South Korea's exports of automobiles, which also include Europe-bound Chevrolet cars made by General Motors' South Korean unit, rose 4 percent in value terms in May from a year earlier, thanks to the recovery of the U.S. market, according to government data released on Friday. In contrast, overall exports dipped 0.4 percent in Asia's fourth-biggest economy last month.
Shares in Hyundai closed down 2.5 percent and Kia shares dropped 1 percent in a wider market that fell 0.5 percent following disappointing Chinese factory activity data released on Friday.
China's factory activity data fell more than expected in May to its weakest reading this year, highlighting concerns the worsening euro zone debt crisis will further undermine global economic growth.
In Japan, car sales soared 66 percent in May to 394,950 vehicles, rebounding from a trough in the months following the earthquake and tsunami a year earlier when carmakers slashed production due to a disruption in the supply chain.
Demand for new vehicles has also been supported by the government's subsidies on fuel-efficient cars, designed to keep domestic factories humming as the strong yen forces automakers to reduce loss-making exports.
Excluding 660cc minivehicles - a segment unique to Japan - sales of new cars, trucks and buses also rose by two-thirds, driven by hybrids such as Toyota Motor Corp's Prius and Honda Motor Co's gasoline-electric Fit.

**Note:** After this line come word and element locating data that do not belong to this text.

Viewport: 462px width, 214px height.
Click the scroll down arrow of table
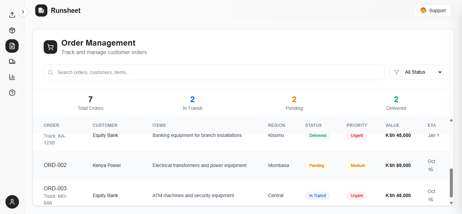point(451,203)
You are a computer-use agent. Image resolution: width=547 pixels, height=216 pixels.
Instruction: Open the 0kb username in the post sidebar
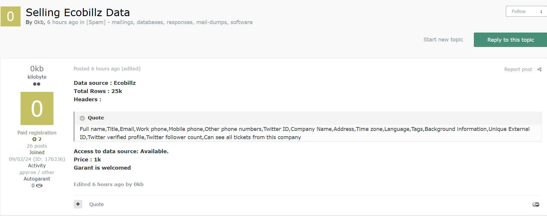[x=37, y=68]
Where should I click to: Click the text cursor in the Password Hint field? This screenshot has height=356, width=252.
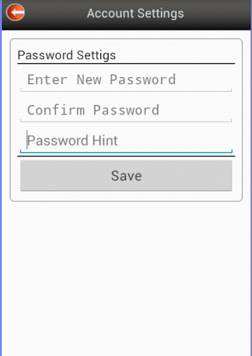click(x=27, y=140)
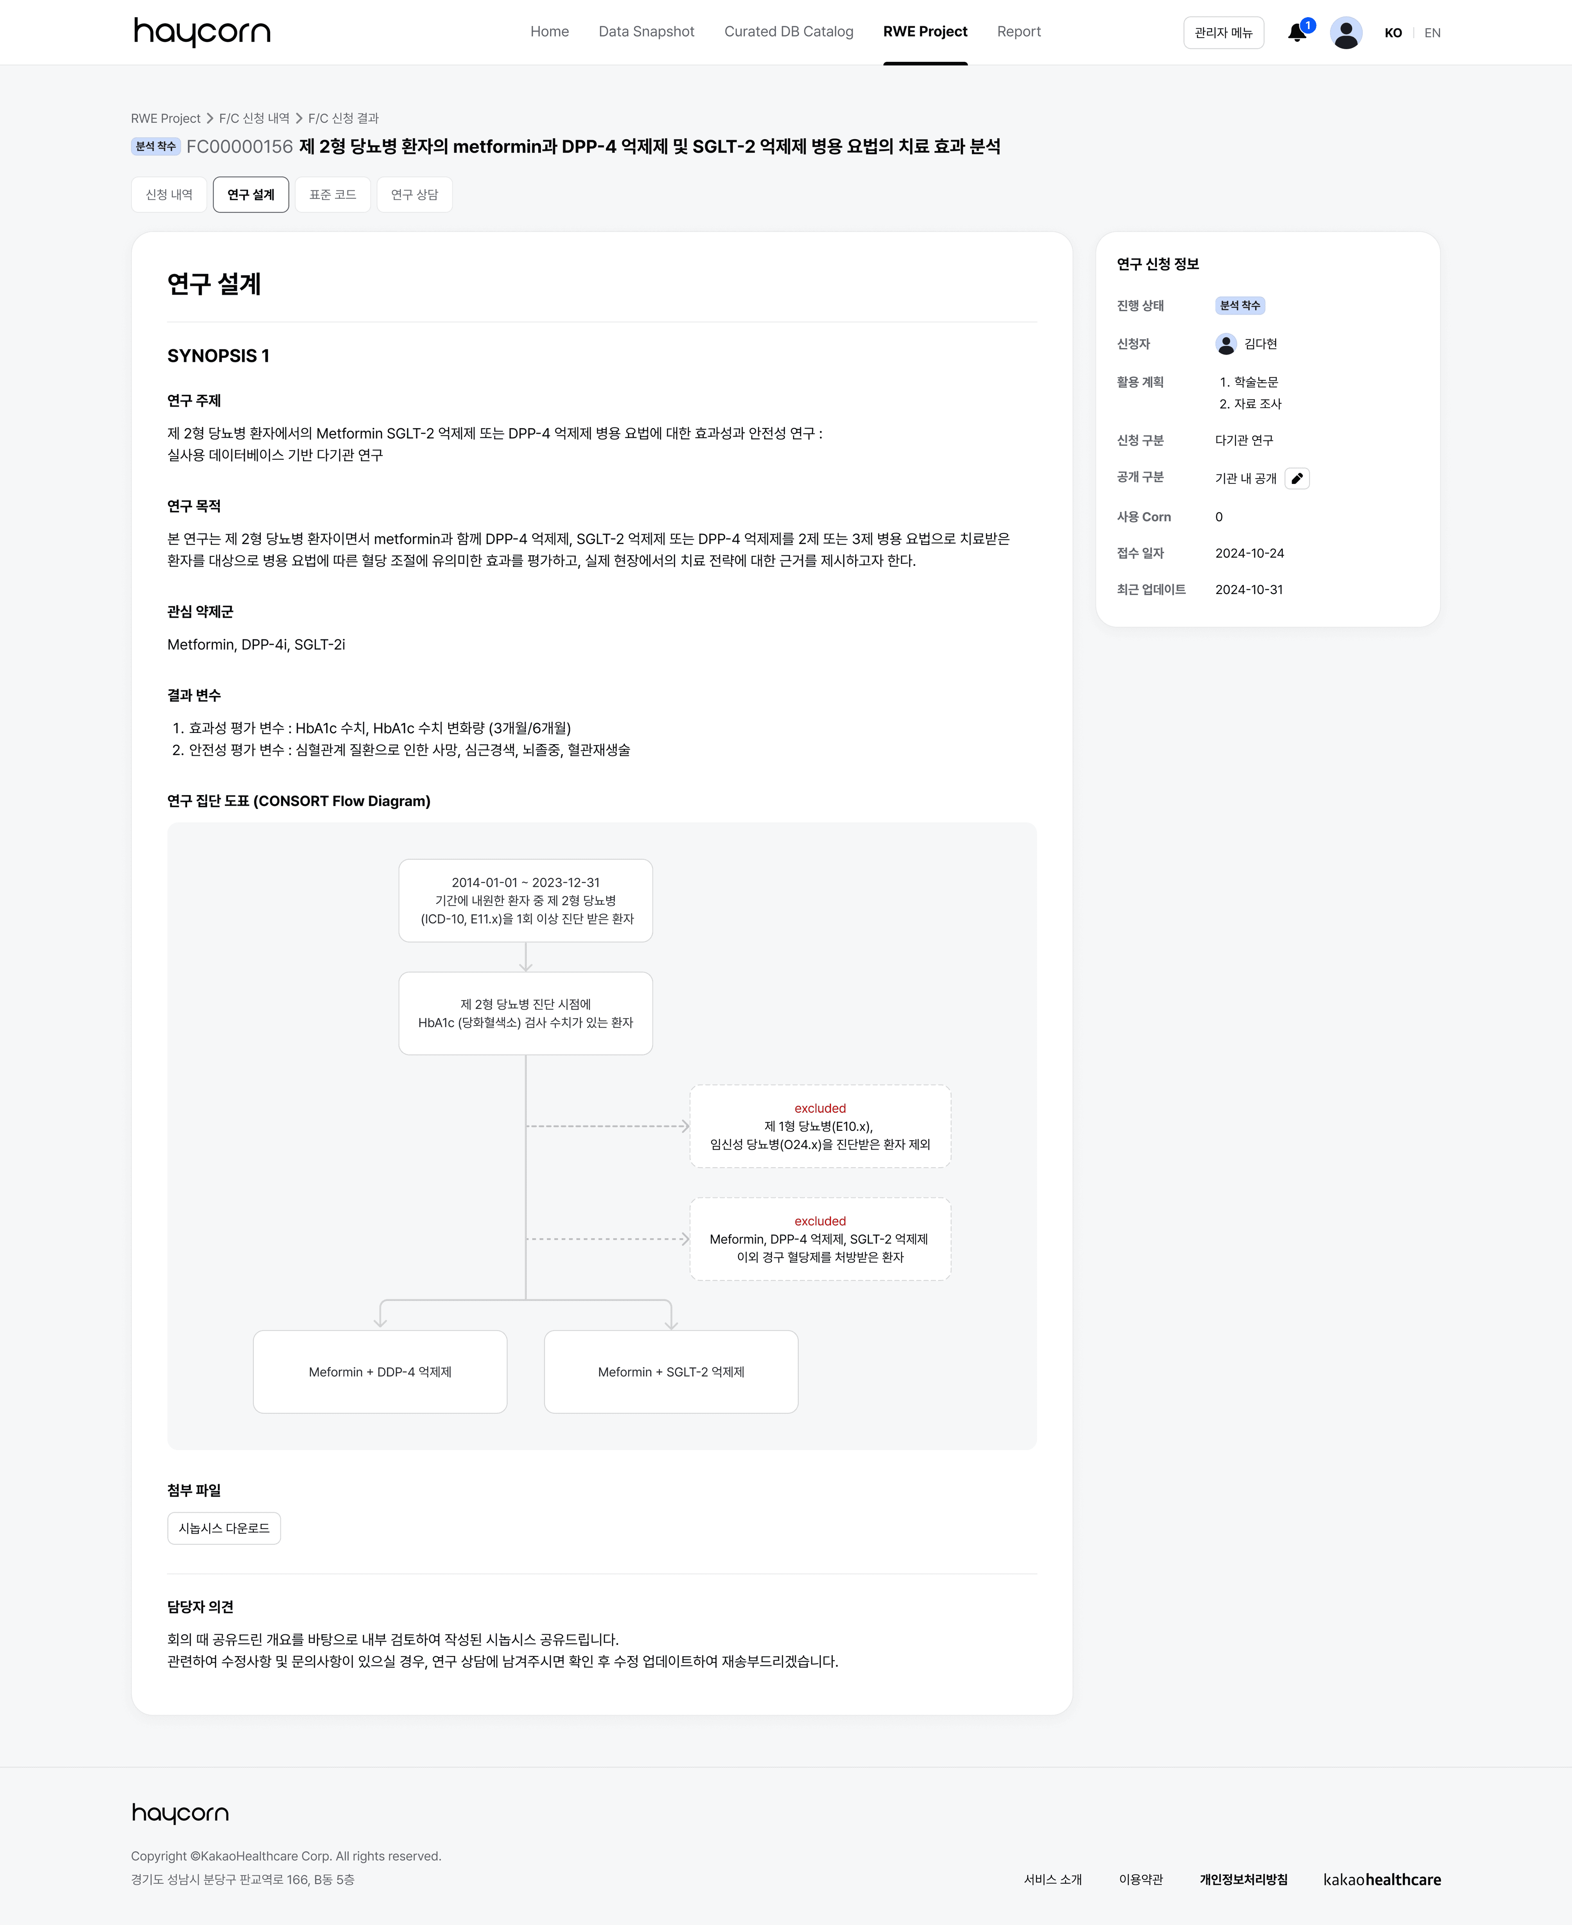The image size is (1572, 1925).
Task: Switch to the 표준 코드 tab
Action: 332,194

That marked the biggest rise on record for the month of May, but an official at the Japan Automobile Dealers Association said there was little room for optimism.

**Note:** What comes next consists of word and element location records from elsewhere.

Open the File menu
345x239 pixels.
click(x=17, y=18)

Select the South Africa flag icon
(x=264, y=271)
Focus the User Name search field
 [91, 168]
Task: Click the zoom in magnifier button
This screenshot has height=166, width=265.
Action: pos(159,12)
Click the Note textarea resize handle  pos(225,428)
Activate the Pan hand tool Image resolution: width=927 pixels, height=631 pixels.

"The sales volume itself was low and only barely exceeded the tally from two years ago," said Michiro Saito, a manager at the dealer association. "We can't call this a real recovery and the outlook is uncertain."

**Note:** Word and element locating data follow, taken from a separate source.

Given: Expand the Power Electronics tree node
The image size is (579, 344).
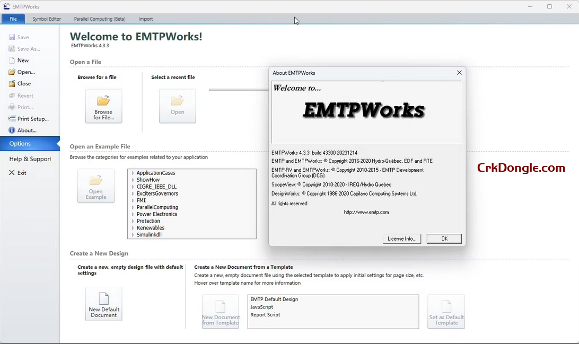Looking at the screenshot, I should point(133,215).
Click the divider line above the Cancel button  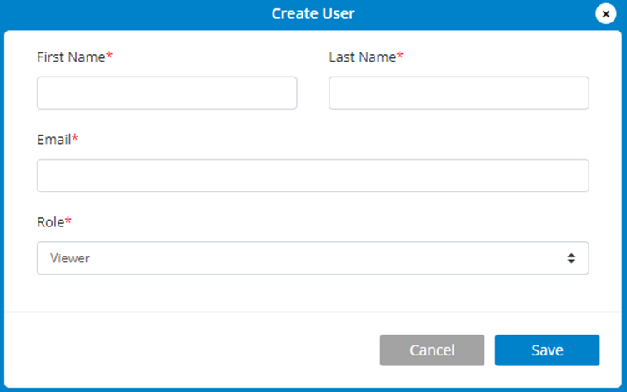313,312
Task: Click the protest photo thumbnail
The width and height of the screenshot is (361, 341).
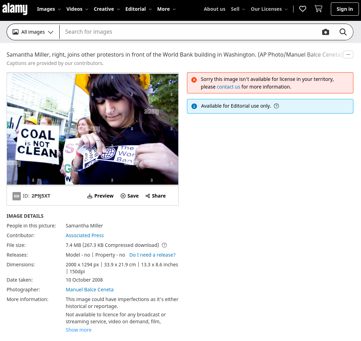Action: point(93,129)
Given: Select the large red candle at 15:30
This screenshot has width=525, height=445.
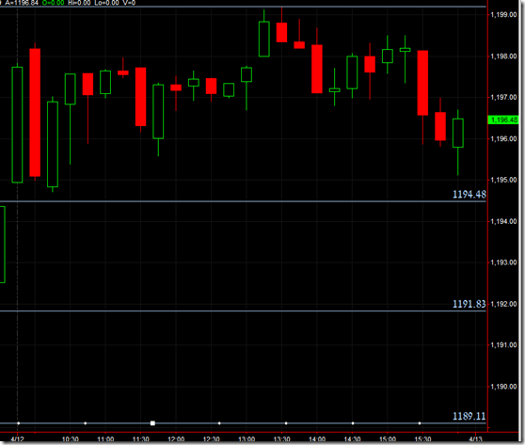Looking at the screenshot, I should (422, 83).
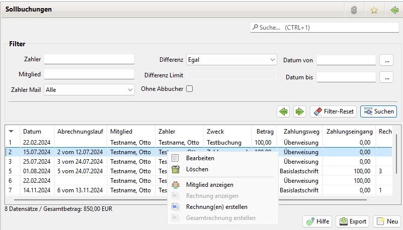
Task: Click the green back arrow in header
Action: (394, 10)
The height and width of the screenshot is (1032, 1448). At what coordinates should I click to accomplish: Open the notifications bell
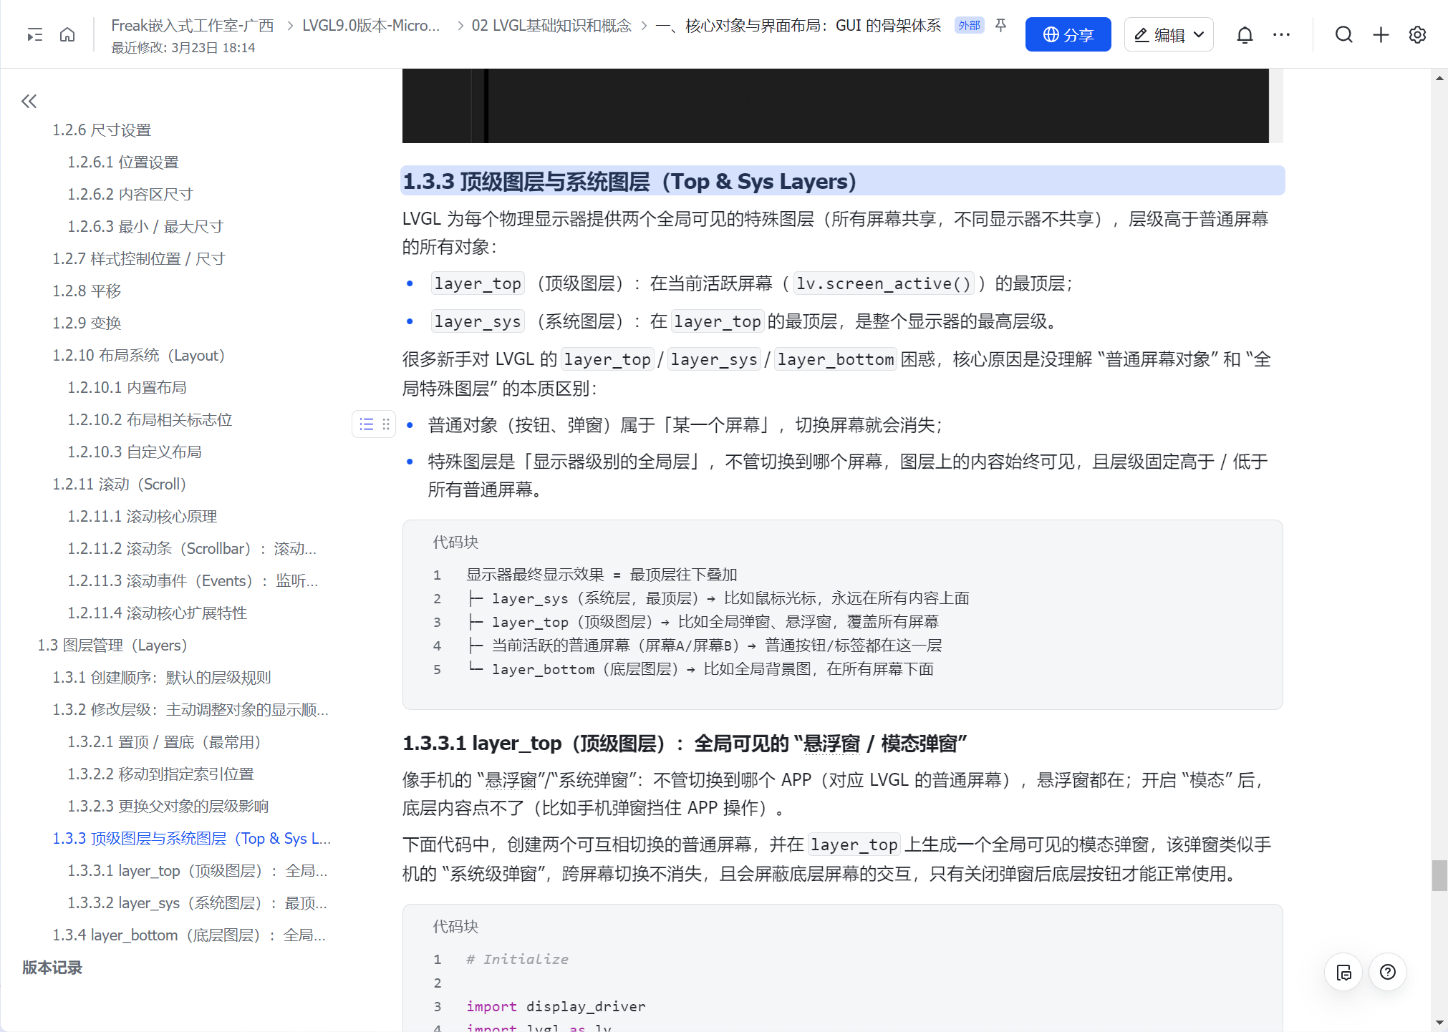pos(1245,34)
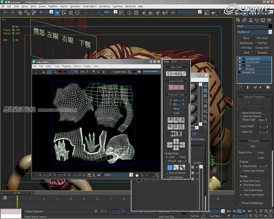Click the Undo arrow in main toolbar
Viewport: 274px width, 219px height.
pos(5,12)
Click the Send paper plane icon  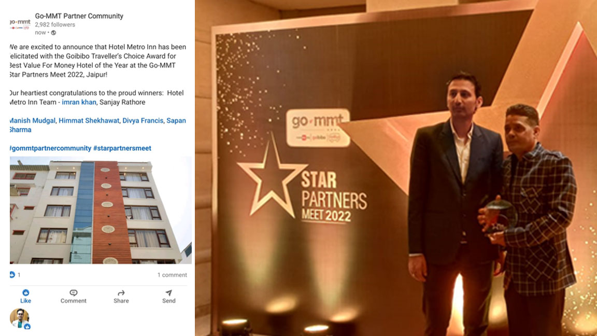click(168, 292)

Non-mini vehicle sales totaled 236,366 in May, compared with 228,514 vehicles two years ago. Toyota's sales more than doubled, while Honda's grew 48 percent. Nissan Motor Co , which recovered its supply chain faster last year, posted a 17 percent rise in non-minivehicle sales.
Without the help of government tax incentives, the Japanese car market has been trending downwards due to urbanisation, a declining population and the loss of interest in owning cars among young people.
The revival of Japanese rivals and limited production capacity of South Korean carmakers threaten to slow the growth of Hyundai and Kia.
Industry research firm TrueCar.com expects U.S. light vehicle sales to be up 32 percent in May to the highest level in five years, helped by pent-up demand and as the Japanese automakers bounce back from last year's earthquake-related vehicle shortages.
Hyundai and Kia, which rank fifth in global car sales, and U.S. carmakers General Motors and Ford, lost market share in May in the U.S. market as Toyota and Honda were set to post U.S. market share gains, according to TrueCar.com.
"The U.S. market is recovering fast, but Hyundai, Kia are falling short of catching up with market demand, although they are running plants at full capacity," Dongbu Securities analyst Yim Eun-young said.